Geodesic flows on a black-hole background

TL;DR

This paper explores a novel approach to geodesic flows in Schwarzschild spacetime, linking classical and quantum concepts, and investigates how matter density and wave functions behave near black hole horizons, with implications for quantum gravity.

Contribution

It introduces a new framework for geodesic flows based on noncommutative geometry, analyzing density and wave function dynamics in black-hole backgrounds, including horizon crossing and quantum effects.

Findings

Density bumps merge into a single bump upon collision.

Opposite phase wave function bumps merge into a dipole.

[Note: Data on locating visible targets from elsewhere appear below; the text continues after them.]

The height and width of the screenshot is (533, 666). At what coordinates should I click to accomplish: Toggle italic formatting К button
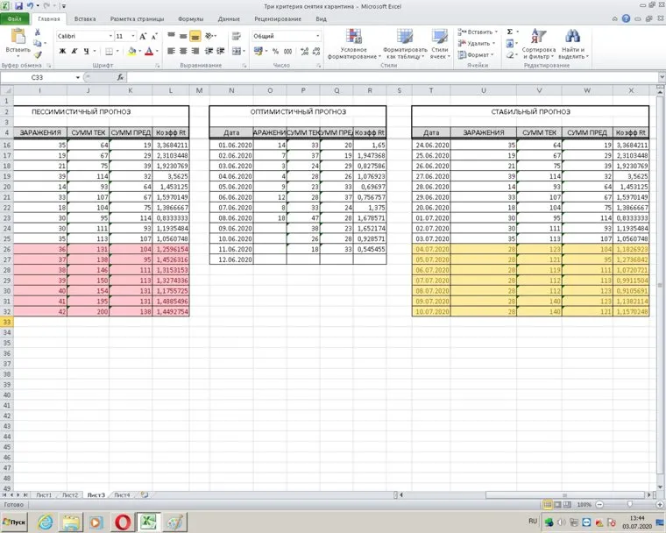click(74, 52)
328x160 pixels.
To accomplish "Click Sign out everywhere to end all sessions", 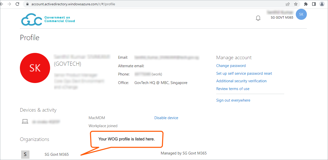I will point(233,100).
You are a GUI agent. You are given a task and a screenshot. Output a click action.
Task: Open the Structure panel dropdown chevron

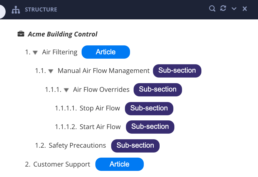pos(234,8)
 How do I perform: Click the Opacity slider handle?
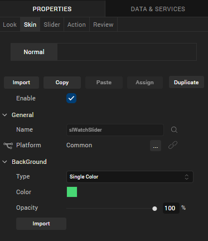coord(154,209)
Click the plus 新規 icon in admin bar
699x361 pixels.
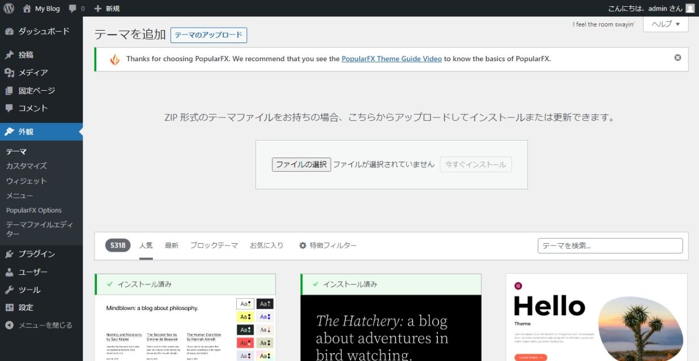pos(98,9)
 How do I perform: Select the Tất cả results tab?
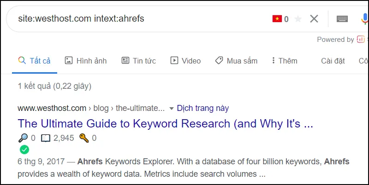(x=35, y=61)
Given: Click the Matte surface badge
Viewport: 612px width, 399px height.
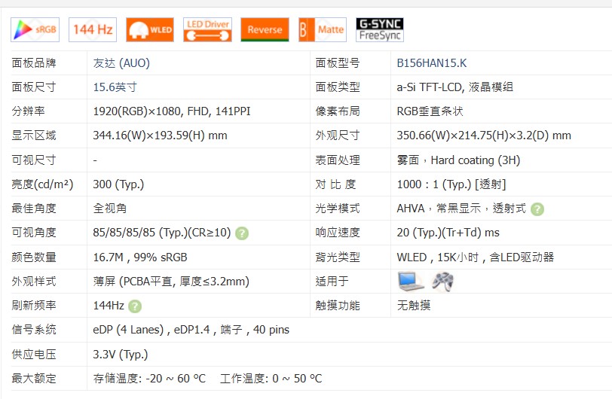Looking at the screenshot, I should 323,30.
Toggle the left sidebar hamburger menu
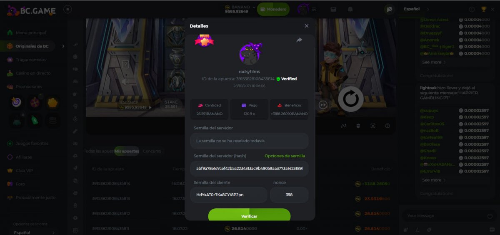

Horizon modes and atomic states persist inside the black hole, influenced by quantum gravity.

Abstract

A recent notion of geodesic flows which comes out of noncommutative geometry but which is also novel in the classical case is studied in detail for a Schwarzschild spacetime. In this framework, the geodesic velocity field is an independent concept which then defines the flow of a density $\rho$ on spacetime or possibly that of an amplitude wave function $\psi$ with $\rho = |\psi|^2$. The proper time flow parameter $s$ is generated collectively by the flow of matter. We show carefully how the $\rho$ evolution can be justified as modelling a large number of geodesics interpolated as a local density. Using Kruskal-Szekeres coordinates, we show that there are no issues crossing the horizon. A novel feature is that whereas two colliding Gaussian bumps in density $\rho$ merge into a single bump, two colliding wave function $\psi$ bumps of opposite phase merge into a dipole with a different density $|\psi|^2$ profile, providing a potential test of our wave-function hypothesis. We also revisit the Klein-Gordon flow or pseudo-quantum mechanics around a black-hole and find that previously found black-hole atom states and modes generated at the horizon when an area of disturbance approaches it are also present inside the black-hole in a reflected fashion. We argue that the behaviour of the horizon modes across the horizon as well as discretisation of the atomic spectrum depend on quantum gravity corrections at the horizon.